PROBLEM DESCRIPTION:
In the items below, number each line from the one containing "How do I perform: Click the Print" down to the one containing "click(1009, 180)", both ends included, as a list with blank lines left out.

THE INPUT:

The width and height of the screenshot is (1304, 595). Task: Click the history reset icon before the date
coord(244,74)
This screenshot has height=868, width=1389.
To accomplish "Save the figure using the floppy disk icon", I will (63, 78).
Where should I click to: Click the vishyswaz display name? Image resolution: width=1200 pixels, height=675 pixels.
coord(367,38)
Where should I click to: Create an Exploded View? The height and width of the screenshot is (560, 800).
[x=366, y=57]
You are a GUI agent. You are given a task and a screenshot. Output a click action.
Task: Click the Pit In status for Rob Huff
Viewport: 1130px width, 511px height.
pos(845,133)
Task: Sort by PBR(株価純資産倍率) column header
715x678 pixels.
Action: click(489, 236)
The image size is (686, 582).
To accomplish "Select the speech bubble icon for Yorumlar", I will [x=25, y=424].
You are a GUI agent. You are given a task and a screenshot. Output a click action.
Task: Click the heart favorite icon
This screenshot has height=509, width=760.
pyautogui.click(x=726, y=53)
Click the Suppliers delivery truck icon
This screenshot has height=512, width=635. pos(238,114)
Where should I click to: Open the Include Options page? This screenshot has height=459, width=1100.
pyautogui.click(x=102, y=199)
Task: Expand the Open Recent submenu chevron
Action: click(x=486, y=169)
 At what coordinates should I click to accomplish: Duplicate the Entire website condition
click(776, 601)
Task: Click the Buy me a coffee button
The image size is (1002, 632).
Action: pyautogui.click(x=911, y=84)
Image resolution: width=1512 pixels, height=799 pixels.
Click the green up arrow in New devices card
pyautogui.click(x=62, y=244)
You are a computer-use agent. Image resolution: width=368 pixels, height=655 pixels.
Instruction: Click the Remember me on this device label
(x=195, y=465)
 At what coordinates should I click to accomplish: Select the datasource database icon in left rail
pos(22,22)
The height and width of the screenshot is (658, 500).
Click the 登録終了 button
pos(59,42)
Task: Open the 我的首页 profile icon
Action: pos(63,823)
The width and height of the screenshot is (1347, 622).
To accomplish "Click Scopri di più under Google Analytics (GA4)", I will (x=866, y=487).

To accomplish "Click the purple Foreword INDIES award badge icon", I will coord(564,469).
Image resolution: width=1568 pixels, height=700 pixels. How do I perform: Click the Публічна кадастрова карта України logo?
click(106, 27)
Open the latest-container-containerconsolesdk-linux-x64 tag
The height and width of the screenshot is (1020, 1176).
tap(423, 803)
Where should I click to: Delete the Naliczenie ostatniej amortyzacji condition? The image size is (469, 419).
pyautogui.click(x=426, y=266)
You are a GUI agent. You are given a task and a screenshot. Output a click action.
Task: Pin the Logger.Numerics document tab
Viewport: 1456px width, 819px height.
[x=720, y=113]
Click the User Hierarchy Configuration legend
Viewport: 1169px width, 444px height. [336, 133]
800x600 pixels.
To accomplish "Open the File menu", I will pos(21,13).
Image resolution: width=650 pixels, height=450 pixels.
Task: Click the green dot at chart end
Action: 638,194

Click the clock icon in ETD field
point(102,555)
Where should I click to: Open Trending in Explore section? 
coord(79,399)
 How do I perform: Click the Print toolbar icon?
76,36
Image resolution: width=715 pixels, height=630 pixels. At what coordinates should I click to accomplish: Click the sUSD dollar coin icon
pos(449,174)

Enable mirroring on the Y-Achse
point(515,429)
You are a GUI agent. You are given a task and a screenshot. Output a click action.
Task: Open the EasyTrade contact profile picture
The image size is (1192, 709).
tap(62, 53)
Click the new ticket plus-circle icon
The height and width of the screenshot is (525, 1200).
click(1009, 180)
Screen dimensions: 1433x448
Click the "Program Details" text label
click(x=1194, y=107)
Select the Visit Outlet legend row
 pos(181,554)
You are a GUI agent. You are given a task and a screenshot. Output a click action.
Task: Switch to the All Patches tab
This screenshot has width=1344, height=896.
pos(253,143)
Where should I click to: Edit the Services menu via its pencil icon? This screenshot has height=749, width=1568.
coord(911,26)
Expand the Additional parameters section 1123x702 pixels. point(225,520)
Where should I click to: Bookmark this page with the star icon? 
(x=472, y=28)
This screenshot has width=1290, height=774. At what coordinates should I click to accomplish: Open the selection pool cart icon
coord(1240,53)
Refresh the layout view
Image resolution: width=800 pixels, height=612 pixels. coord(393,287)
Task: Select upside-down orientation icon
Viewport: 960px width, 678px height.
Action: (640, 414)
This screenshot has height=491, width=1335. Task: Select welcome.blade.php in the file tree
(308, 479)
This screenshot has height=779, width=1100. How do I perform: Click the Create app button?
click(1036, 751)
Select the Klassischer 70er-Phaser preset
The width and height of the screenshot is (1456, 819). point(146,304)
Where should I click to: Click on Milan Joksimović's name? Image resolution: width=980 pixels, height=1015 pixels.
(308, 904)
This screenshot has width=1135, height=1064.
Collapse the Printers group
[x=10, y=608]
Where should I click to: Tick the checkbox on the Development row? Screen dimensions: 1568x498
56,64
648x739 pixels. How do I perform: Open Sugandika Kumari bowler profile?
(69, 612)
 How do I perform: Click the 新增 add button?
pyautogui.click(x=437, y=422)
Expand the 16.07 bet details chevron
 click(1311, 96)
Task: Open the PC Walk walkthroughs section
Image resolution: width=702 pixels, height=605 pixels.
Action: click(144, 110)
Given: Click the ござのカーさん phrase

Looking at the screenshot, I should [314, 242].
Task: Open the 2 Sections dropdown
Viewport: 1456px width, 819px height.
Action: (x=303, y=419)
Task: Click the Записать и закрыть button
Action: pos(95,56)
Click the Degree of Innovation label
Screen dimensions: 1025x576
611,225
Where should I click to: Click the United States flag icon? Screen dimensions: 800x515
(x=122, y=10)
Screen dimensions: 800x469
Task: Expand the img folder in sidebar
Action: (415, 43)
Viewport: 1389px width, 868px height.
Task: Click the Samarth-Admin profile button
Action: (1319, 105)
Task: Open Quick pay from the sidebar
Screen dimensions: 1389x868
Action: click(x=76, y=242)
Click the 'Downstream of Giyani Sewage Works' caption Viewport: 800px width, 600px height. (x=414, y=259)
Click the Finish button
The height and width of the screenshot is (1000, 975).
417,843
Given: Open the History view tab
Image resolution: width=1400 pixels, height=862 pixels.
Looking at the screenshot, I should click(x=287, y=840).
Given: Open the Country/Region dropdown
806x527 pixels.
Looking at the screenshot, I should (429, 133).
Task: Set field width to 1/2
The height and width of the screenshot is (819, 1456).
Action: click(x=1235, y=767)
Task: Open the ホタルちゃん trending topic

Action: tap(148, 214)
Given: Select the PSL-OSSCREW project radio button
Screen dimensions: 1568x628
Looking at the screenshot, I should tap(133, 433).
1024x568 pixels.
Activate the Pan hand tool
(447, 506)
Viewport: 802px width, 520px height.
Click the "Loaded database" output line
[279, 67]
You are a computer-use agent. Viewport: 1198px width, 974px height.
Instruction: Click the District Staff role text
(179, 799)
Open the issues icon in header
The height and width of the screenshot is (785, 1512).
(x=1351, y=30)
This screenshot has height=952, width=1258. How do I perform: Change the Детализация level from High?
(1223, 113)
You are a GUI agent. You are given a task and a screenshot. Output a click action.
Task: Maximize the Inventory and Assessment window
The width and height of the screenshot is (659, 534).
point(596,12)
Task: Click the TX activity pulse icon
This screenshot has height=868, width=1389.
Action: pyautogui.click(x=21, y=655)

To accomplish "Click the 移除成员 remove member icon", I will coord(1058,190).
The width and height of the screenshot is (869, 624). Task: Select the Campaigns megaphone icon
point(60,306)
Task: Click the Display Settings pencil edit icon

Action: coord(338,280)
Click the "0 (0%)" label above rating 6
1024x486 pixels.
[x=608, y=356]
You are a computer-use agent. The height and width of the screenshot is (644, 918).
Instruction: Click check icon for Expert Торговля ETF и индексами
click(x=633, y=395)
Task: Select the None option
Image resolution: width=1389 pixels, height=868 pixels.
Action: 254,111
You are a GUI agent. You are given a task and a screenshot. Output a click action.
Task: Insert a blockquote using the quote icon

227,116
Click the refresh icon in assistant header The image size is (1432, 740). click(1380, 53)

REPLY TO THE EXERCISE:
1.  How do I perform: Click the Print toolbar icon?
2. 76,36
3. Image resolution: width=715 pixels, height=630 pixels. At what coordinates should I click to accomplish: Click the sUSD dollar coin icon
4. pos(449,174)
5. Enable mirroring on the Y-Achse
6. point(515,429)
7. You are a GUI agent. You are given a task and a screenshot. Output a click action.
8. Task: Open the EasyTrade contact profile picture
9. The image size is (1192, 709).
10. tap(62, 53)
11. Click the new ticket plus-circle icon
12. The height and width of the screenshot is (525, 1200).
13. click(1009, 180)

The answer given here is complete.